Treatment of Endometriosis
Progesterone counteracts estrogen and inhibits the growth of the endometrium. Such therapy can reduce or eliminate menstruation in a controlled and reversible fashion. Progestins are chemical variants of natural progesterone. Gonadotropin releasing hormone agonists (GnRH agonists) induce a profound hypoestrogenism by decreasing FSH and LH levels. While quite effective, they induce unpleasant menopausal symptoms, and over time may lead to osteoporosis. Laparotomy can be used for more extensive surgery either in attempt to restore normal anatomy, or at least preserve reproductive potential. Danazol (Danocrine) and gestrinone are suppressive steroids with some androgenic activity. Both agents inhibit the growth of endometriosis but their use remains limited as they may cause hirsutism. There has been some research done at Case Western Reserve University on a topical Danocrine, applied locally, which has not produced the hirsutism characteristics. Pseudopregnancy can be created using oral contraceptives containing estrogen and progesterone. Women take the medicine consistently for 6 to 9 months. This type of therapy relieves most of the symptoms, but does not prevent scarring from the disease.
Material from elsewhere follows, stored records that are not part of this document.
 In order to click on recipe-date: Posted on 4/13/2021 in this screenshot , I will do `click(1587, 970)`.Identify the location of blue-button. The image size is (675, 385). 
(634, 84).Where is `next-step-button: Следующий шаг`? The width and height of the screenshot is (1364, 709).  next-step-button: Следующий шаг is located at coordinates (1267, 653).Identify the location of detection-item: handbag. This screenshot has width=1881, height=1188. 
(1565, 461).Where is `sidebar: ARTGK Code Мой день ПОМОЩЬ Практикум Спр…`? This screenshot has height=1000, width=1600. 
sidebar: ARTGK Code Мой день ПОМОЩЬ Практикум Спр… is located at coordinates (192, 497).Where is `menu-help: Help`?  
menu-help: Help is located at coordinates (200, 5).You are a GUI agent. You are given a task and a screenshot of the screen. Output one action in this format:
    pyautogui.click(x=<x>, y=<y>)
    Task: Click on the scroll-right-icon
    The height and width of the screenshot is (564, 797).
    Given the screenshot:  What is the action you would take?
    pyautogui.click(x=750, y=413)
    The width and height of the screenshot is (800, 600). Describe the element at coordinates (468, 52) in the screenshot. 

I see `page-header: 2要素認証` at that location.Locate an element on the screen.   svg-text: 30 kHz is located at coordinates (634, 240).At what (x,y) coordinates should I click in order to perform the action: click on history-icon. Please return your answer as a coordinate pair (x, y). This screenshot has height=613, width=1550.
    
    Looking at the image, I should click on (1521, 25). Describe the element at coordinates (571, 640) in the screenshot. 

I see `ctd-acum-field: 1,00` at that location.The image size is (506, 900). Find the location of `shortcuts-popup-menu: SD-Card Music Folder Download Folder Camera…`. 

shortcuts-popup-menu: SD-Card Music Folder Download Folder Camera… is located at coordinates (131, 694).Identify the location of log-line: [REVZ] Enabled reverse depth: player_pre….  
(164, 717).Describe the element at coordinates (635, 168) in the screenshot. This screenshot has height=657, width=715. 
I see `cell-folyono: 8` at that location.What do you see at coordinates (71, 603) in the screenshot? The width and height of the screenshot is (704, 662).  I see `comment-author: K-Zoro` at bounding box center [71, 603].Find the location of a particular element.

Avoid coffee and alcohol. Conservative surgery removes endometrial growths, scar tissue and adhesions without removing your reproductive organs. In laparoscopic surgery, a slender viewing instrument (laparoscope) is inserted through a small incision near your navel. The laparoscope is equipped with a laser, a cautery an instrument that destroys tissue with heat or small surgical instruments. Melatonin and serotonin are increased by meditation, and the stress hormone cortisol is decreased. Oral contraceptive pills (estrogen and progesterone in combination) are also sometimes used to treat endometriosis. The most common combination used is in the form of the oral contraceptive pill (OCP). Treatment of endometriosis has involved the administration of drugs known as aromatase inhibitors (anastrozole [Arimidex] and letrozole [Femara] are examples). These drugs act by interrupting local estrogen formation within the endometriosis implants themselves. They also inhibit estrogen production in the ovary, brain, and other sources, such as adipose tissue.